Ironically, while the U.S. military is grappling with the cold-blooded killing of 16 Afghans, including women and children, the Guatemalan people are dealing with a military massacre of their own. A Guatemalan court has just sentenced a former member of Guatemala’s special forces, Pedro Pimental Rios, to a jail term of 6,060 years.
Pimental was convicted of participating in a military operation at a Guatemalan village named Dos Erres. According to the Guardian, “In December 1982, several dozen soldiers stormed Dos Erres and systematically killed men, women, and children. Soldiers bludgeoned villagers with a sledgehammer, threw them down a well, and raped women and girls before killing them, according to court papers filed in a case brought by US prosecutors against another former kaibil.”
Pimental denied being at the massacre, claiming that he was preparing enrollment papers for the U.S. military’s School of the Americas when the massacre took place.
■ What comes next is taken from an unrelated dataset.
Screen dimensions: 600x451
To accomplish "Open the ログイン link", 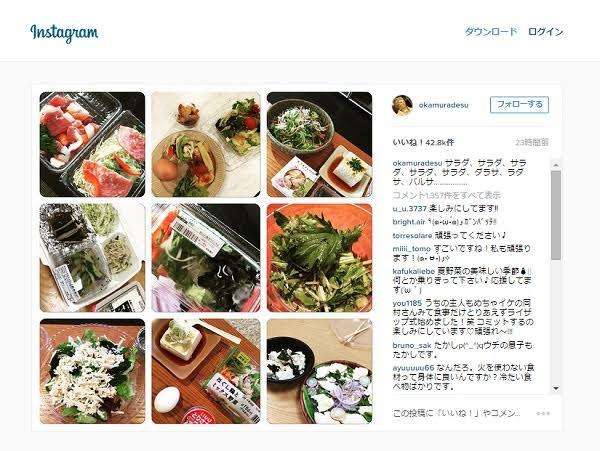I will click(546, 32).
That’s also ironic, given that the School of the Americas is the notorious U.S. military school that trained the military forces of Latin American dictatorships for decades. In fact, many Latin American soldiers who tortured and raped people during military operations received their training at the School of the Americas, including from the school’s infamous torture manual.
For its part, the School of the Americas has always maintained that it shouldn’t be held responsible for the atrocities committed by its graduates because it didn’t train them to commit such atrocities.
Of course, that defense is ridiculous. The School of the Americas knew that it was training the military forces of brutal dictatorships, including military dictatorships. The U.S. military clearly understood the nature of these dictatorships, including the fact that the military forces of such dictatorships often committed atrocities with impunity, including torture, rape, and cold-blooded murder.
The fundamental problem is that the U.S. military, the CIA, and the U.S. government in general believed in these dictatorships and loved them. For them, the fact that the military was running Latin American countries was fantastic. Military regimes, they felt, brought “order and stability” to Latin American countries.
Equally important, such regimes killed communists and terrorists. Sure, sometimes the troops got out of hand, but what mattered was the war on communism — keeping the people safe from communist control.
Guatemala, of course, is a perfect example of this mindset. In 1954, the CIA engineered a coup in which the democratically elected president, Jacobo Arbenz, was ousted from power and replaced by a succession of military generals. According to U.S. officials, Arbenz was a communist, a point exemplified by his intent to take unused land away from a giant U.S. corporation named United Fruit and give it to the poor.
The U.S. national-security state was ecstatic over its success in destroying Guatemala’s democracy. In the minds of the CIA and the U.S. military, the United States had saved Guatemala and possibly even the United States from communism.
The coup ended up producing a civil war that lasted for decades, which ended up killing more than a million Guatemalans. Of course, the U.S.-supported Guatemalan military dictatorship justified those deaths by saying that the people they were killing were nothing but no-good communists and terrorists.
The Guatemalan people are confronting their tragic past and the horrific role that U.S.-installed military dictatorships played in it. If only the American people would do the same.